Wie Jonathan Kaplan und Jonathan Demme, die Hollywood in den 80er und 90er Jahren schließlich ihren Stempel aufdrücken konnten, war auch George Armitage ein Protegé Roger Cormans. Er hat nicht nur das Drehbuch zu Cormans 1970 entstandener und immer noch unterschätzter Counterculture-Satire »Gas-s-s-s« geschrieben. Er war es auch, der 1971 mit seinem Regiedebüt »Private Duty Nurses« und ein Jahr später mit dem Drehbuch zu Jonathan Kaplans »Night Call Nurses« Cormans Exploitation-Reihe einen subversiven Touch gegeben hat. Die Revolution, die in den Straßen der Vereinigten Staaten trotz des Vietnam-Krieges und seiner unzähligen Opfer ausblieb, fand plötzlich auf den Leinwänden der Grindhouse-Kinos statt ... noch zaghaft in »Private Duty Nurses«, in dem ein afroamerikanischer Arzt seine Wut angesichts des ganz alltäglichen Rassismus schließlich lernt zu kanalisieren. Aber in »Night Call Nurses« schlägt sich Armitage endgültig auf die Seite der Außenseiter und Rebellen, die mit allen Mitteln für ein anderes Amerika kämpfen. Der B-Film und das Exploitation-Kino als die wohl letzten Bastionen subversiver Kunst, die kompromisslos Stellung bezieht und doch von einer unerhört spielerischen Leichtigkeit erfüllt ist. Alles Dogmatische war George Armitage von Anfang an gänzlich fremd. Auch darin ist er ganz Schüler Roger Cormans. Wie sein Mentor war er stets darauf bedacht, das jeweilige Pensum eines Drehtages so schnell wie möglich zu erledigen. Die Zeit, die dann noch mit den Schauspielern bleibt, lässt Raum für Experimente und Improvisationen.

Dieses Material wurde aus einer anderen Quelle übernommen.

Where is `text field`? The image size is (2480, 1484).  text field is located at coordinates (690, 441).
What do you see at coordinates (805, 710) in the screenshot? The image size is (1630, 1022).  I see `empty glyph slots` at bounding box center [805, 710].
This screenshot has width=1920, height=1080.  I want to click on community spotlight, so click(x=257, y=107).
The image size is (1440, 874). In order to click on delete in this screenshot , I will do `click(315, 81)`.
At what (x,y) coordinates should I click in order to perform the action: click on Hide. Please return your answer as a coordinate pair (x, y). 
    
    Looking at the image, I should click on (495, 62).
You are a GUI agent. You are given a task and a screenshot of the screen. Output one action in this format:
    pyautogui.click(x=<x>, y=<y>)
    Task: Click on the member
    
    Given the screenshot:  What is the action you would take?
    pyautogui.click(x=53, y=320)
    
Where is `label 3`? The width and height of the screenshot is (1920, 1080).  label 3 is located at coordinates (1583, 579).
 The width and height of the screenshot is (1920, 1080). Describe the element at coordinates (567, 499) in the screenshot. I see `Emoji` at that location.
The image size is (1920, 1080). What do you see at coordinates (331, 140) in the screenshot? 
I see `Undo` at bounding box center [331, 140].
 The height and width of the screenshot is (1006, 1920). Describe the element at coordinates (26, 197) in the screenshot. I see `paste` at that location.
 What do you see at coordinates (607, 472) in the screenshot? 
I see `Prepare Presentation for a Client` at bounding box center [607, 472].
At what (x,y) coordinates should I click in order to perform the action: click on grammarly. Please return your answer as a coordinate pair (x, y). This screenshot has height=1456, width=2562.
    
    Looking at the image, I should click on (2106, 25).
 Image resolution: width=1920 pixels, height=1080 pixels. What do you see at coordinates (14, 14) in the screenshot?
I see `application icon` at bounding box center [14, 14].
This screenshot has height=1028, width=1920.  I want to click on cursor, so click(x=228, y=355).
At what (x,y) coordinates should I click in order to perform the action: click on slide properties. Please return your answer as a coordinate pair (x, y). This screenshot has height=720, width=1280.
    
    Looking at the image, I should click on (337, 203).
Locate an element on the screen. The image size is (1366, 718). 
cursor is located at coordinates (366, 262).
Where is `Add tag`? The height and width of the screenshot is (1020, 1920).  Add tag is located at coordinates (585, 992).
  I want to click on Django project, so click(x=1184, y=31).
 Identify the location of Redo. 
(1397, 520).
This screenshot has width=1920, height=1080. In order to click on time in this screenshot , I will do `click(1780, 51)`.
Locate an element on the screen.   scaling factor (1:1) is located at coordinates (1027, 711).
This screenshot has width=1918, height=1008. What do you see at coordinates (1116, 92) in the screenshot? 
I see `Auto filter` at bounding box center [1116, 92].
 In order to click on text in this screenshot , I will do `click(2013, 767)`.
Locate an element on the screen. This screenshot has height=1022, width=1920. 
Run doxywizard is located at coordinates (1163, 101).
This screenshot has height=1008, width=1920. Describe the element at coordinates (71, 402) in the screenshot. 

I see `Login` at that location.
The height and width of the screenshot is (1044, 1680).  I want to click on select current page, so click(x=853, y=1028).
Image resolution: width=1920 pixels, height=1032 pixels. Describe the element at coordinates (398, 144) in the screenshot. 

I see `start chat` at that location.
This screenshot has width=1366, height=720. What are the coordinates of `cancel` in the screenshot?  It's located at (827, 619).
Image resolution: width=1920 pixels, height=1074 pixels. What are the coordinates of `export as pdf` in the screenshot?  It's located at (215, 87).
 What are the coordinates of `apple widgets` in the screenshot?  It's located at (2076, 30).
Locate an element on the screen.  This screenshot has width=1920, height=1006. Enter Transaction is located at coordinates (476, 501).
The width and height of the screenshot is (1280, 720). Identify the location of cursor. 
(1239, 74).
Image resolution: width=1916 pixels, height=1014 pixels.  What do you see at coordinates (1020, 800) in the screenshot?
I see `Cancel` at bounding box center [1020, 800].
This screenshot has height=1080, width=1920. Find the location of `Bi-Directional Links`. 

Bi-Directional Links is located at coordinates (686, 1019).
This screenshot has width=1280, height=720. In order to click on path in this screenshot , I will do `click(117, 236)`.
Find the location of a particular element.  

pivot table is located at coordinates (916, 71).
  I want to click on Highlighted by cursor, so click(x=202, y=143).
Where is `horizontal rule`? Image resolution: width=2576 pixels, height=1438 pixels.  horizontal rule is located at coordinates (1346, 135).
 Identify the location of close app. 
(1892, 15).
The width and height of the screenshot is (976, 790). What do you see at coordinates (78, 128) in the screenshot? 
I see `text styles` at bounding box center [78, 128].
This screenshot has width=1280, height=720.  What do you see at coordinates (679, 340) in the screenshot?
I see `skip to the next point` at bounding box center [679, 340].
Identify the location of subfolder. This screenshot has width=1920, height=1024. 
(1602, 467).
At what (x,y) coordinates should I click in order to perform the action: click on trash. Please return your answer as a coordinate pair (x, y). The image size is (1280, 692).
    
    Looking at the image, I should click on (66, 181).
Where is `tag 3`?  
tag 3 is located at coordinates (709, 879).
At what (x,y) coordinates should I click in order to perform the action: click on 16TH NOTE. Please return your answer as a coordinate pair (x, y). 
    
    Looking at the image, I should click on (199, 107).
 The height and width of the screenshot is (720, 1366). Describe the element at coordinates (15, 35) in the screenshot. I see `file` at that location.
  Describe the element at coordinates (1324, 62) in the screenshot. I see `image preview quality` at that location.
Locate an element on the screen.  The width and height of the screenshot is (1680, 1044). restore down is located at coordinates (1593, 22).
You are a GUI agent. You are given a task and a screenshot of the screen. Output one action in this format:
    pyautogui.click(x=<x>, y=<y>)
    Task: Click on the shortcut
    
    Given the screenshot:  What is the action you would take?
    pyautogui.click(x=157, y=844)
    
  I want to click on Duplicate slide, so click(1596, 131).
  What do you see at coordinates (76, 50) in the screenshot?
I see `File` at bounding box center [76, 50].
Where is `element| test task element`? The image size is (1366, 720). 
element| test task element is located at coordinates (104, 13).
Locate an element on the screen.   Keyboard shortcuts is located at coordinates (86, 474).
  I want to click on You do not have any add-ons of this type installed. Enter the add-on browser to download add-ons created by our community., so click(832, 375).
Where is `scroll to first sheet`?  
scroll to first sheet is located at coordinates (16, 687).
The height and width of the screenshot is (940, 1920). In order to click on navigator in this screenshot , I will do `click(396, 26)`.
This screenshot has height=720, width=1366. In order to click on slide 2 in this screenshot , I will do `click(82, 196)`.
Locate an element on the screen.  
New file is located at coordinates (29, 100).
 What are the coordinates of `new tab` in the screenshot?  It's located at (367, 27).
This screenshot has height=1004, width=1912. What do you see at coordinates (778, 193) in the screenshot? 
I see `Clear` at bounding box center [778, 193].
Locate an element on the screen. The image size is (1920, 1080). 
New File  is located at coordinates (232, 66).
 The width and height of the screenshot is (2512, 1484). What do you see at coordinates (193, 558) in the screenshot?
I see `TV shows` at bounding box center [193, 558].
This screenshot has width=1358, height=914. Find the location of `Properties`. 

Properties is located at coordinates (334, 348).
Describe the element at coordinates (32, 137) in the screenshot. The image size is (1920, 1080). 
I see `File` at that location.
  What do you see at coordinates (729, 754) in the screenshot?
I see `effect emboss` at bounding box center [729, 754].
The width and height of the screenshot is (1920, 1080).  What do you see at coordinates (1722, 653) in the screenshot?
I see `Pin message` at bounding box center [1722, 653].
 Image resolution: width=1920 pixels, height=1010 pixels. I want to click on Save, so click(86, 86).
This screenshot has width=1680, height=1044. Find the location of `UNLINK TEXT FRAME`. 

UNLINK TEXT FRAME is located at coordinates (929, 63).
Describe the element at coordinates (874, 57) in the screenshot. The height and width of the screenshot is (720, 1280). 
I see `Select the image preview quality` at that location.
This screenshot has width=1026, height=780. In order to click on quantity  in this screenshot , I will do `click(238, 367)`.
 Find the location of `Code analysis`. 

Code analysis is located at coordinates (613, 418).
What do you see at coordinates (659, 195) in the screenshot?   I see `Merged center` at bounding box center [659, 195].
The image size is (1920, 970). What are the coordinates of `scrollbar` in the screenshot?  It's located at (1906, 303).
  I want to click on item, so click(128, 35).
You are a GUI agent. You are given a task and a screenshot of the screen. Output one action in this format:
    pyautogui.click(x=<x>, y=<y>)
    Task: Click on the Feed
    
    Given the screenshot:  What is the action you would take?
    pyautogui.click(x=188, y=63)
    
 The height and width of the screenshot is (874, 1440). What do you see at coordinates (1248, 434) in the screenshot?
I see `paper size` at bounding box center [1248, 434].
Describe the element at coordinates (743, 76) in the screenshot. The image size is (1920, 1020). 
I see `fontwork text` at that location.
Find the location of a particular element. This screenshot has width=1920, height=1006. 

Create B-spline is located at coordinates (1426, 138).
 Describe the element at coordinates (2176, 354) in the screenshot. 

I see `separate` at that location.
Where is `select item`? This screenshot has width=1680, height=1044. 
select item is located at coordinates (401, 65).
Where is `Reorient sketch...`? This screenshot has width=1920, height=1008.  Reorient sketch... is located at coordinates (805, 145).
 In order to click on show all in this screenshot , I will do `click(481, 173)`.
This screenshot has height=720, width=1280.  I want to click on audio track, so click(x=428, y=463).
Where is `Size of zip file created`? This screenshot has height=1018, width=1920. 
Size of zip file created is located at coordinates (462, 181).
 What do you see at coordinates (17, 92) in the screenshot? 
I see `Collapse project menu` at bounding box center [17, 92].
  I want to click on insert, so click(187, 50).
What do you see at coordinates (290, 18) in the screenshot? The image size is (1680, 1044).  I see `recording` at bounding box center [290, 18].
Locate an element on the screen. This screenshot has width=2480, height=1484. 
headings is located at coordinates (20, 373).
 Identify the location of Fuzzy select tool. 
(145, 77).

»Nicolas Ray always said the working title of each of his films was »I‘m a Stranger Here Myself«, which would be perfect
for any of Armitage‘s movies.« John Cribbs, The Obscure Genius Series
Das Drehbuch versteht er dabei lediglich als eine Art Rahmen, aus dem es zu fallen gilt. Nur so kann das Kino zu einer Offenheit finden, die den gesellschaftlichen und politischen Status quo in Frage stellt. Wenn John Cusacks Martin Blank und sein von Dan Ackroyd gespielter Kontrahent in »Grosse Pointe Blank« aufeinandertreffen, gelten keinerlei Regeln mehr. Mit einmal ist tatsächlich alles möglich. Cusack und Ackroyd brechen in diesen Momenten der Freiheit regelrecht aus sich heraus. Allein ihr Spiel lässt eine erstarrte Welt, die sich ganz dem Kommerz ergeben hat, in Flammen aufgehen. Die Kugeln, die schließlich während ihres wüsten Showdowns eine Vorstadt-Villa in einen Kriegsschauplatz verwandeln, sind kaum mehr als Beiwerk.
Immer wieder geben sich die Schauspieler in Armitages Filmen dem Rausch des Moments hin. So können sie zusammen mit ihm in Regionen vorstoßen, in denen das Satirische eine enorme, die eigenen Grenzen sprengende Kraft entwickelt. Nur wer den amerikanischen Albtraum wie etwa in den Actionszenen in »Vigilante Force« oder den kriminellen Eskapaden Fred Frengers bis ins Groteske überzeichnet, wird letztlich
wieder aus ihm Erwachen. Auf der anderen Seite des Wahnsinns kann dann vielleicht sogar ein neuer Traum beginnen.